Joe Biden celebrates as US pass groundbreaking $900 billion coronavirus relief bill

Joe Biden: President-elect receives Pfizer-BioNTech vaccine

The bill sped through the House and Senate in a matter of hours. The Senate cleared the massive package by a 92-6 vote after the House approved the COVID-19 package by another lopsided vote, 359-53. The tallies were a bipartisan coda to months of partisanship and politicking as lawmakers wrangled over the relief question, a logjam that broke after President-elect Joe Biden

The bill is a staggering 5,593-page legislation — by far the longest bill ever.

The bill combines coronavirus-fighting funds with financial relief for individuals and businesses.

It would establish a temporary $300 per week supplemental jobless benefit and a $600 direct stimulus payment to most Americans. 

Following the news, the president-elect tweeted: “I applaud this relief package, but our work is far from over.

“Starting in the new year, Congress will need to immediately get to work on support for our COVID-19 plan.

“My message to everyone out there struggling right now: help is on the way.”

However, some insist the bill is far from enough.

Congress also approved a one-week stopgap spending bill to avert a partial government shutdown at midnight and give Trump time to sign the sweeping legislation.

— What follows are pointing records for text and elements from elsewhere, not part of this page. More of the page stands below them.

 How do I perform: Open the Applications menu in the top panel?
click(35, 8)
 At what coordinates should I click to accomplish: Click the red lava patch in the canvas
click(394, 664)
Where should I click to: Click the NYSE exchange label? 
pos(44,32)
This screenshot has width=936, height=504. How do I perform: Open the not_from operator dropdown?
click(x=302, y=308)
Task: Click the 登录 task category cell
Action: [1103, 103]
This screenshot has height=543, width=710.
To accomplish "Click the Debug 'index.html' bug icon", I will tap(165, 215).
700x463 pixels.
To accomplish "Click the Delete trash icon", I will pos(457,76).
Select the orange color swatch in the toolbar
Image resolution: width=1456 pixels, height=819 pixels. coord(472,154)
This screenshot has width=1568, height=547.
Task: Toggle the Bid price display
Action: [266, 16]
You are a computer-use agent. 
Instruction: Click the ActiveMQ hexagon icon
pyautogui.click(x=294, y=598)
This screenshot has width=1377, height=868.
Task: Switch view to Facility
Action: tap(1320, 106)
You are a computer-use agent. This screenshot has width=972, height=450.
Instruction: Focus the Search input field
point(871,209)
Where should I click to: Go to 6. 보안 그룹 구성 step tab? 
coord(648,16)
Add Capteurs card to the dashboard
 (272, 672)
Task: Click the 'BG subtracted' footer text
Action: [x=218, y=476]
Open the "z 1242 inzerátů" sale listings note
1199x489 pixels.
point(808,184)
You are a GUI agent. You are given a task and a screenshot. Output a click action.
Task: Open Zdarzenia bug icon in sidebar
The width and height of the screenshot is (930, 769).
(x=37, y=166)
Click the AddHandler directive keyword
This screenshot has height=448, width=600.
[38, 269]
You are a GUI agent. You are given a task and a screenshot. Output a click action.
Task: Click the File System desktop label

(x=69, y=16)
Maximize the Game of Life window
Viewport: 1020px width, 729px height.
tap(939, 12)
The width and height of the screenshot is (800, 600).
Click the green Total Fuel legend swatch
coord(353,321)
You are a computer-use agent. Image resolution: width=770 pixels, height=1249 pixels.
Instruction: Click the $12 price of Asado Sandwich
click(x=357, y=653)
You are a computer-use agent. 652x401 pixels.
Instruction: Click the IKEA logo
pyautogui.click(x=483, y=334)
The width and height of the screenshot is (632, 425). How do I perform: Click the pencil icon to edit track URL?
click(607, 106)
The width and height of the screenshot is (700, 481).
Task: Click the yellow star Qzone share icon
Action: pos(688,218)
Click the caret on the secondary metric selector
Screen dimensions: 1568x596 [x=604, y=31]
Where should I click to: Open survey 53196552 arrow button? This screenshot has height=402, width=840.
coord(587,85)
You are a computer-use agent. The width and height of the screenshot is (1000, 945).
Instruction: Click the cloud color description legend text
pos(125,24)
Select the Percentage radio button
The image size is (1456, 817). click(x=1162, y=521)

Treasury Secretary Steven Mnuchin, a key negotiator, said on CNBC Monday morning that the direct payments would begin arriving in bank accounts next week.

The measure would fund the US Government through September, wrapping a year’s worth of action on annual spending bills into a single package.

The controversial bill never saw Senate committee or floor debate, sparking furious backlash from the opposition.

“This deal is not everything I want — not by a long shot,” said Rules Committee Chairman Jim McGovern, D-Mass., a longstanding voice in the party’s old-school liberal wing.

“The choice before us is simple.

“It’s about whether we help families or not. It’s about whether we help small businesses and restaurants or not. It’s about whether we boost (food stamp) benefits and strengthen anti-hunger programs or not. And whether we help those dealing with a job loss or not.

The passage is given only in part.